The records START
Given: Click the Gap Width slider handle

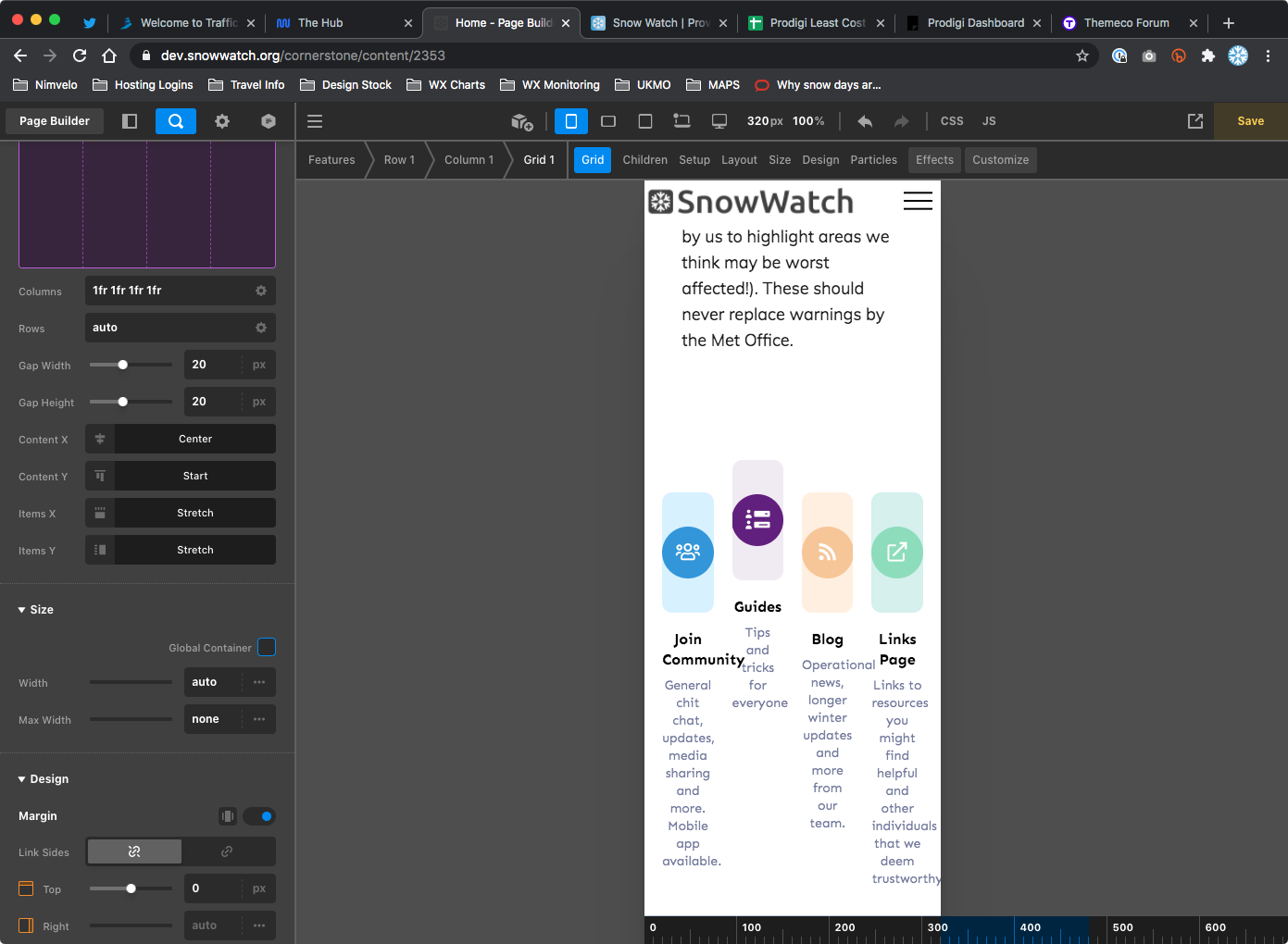Looking at the screenshot, I should (x=123, y=365).
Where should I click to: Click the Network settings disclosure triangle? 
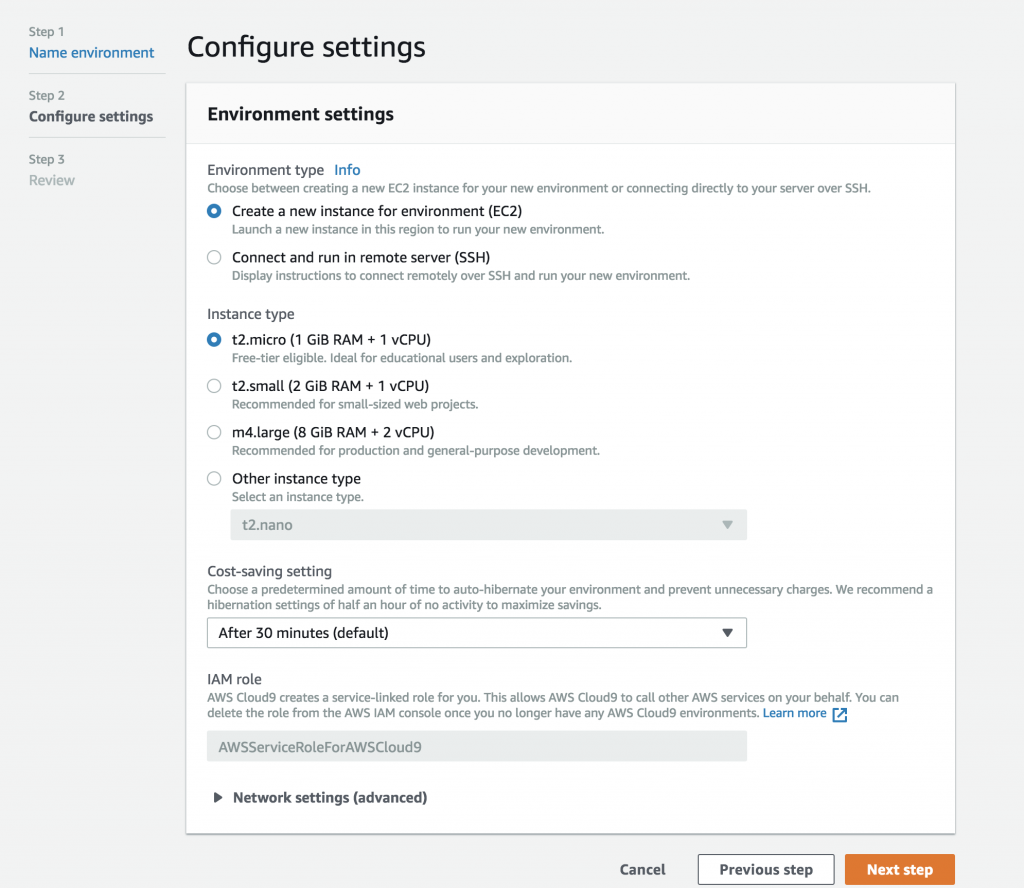click(217, 797)
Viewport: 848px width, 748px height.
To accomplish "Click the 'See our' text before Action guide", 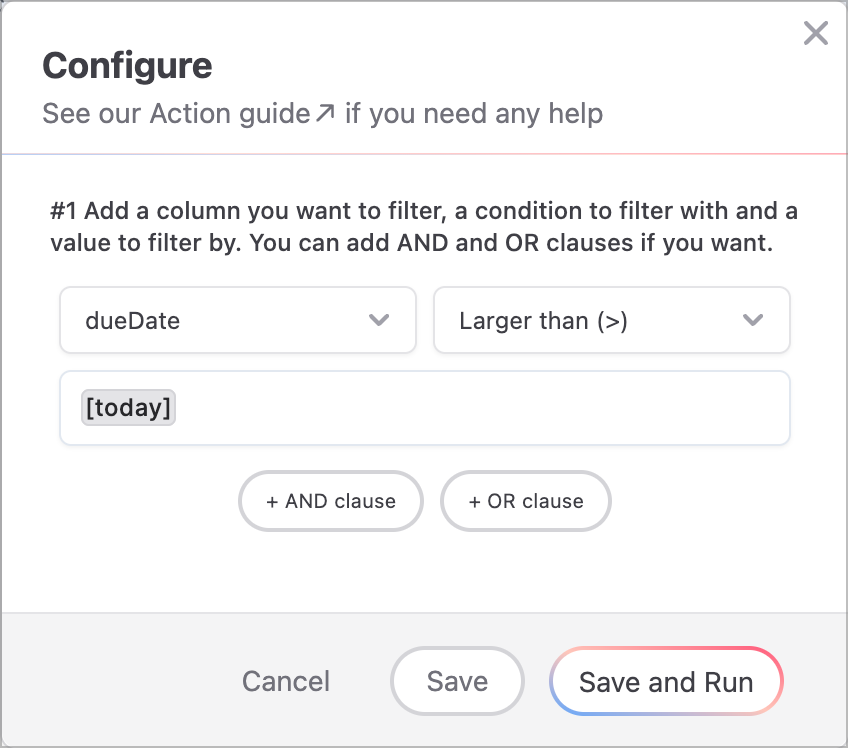I will tap(91, 114).
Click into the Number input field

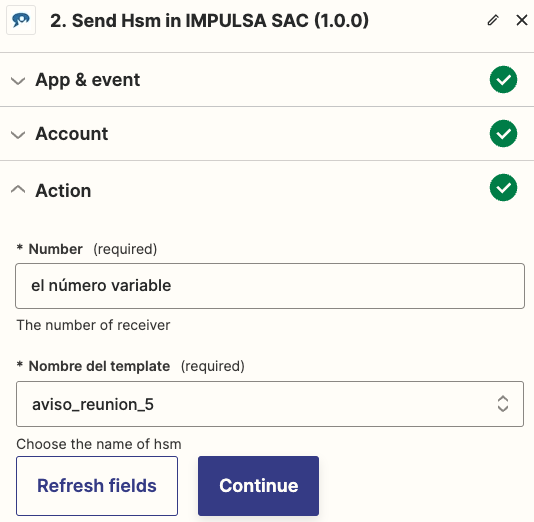pyautogui.click(x=270, y=286)
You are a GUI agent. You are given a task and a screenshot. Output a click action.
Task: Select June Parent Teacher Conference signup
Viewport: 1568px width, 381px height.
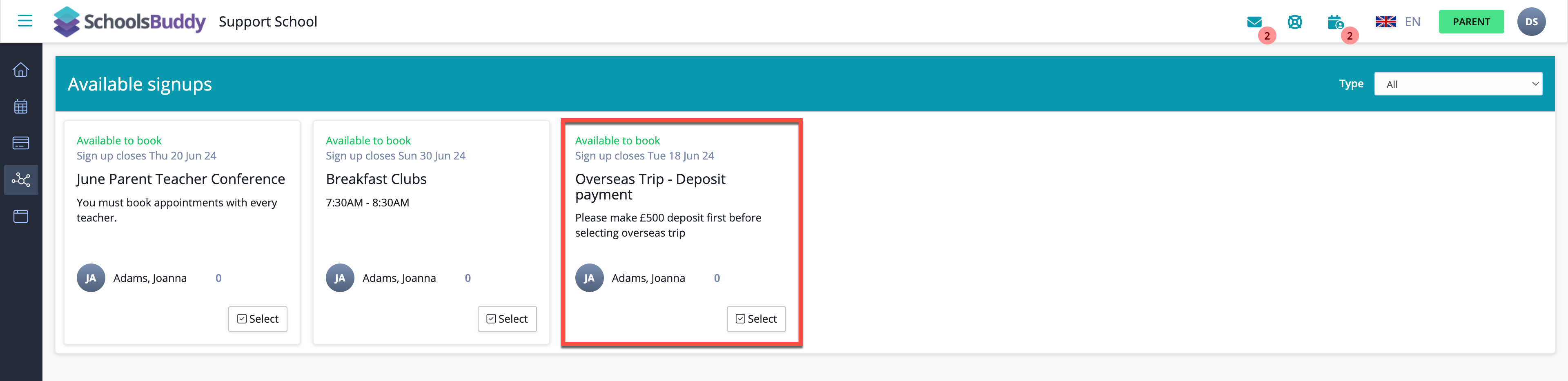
The records END
## What is needed
Find every line in the records above that holds the word "Viewport", and copy each one.

## Task response
Viewport: 848px width, 748px height.
Viewport: 1568px width, 381px height.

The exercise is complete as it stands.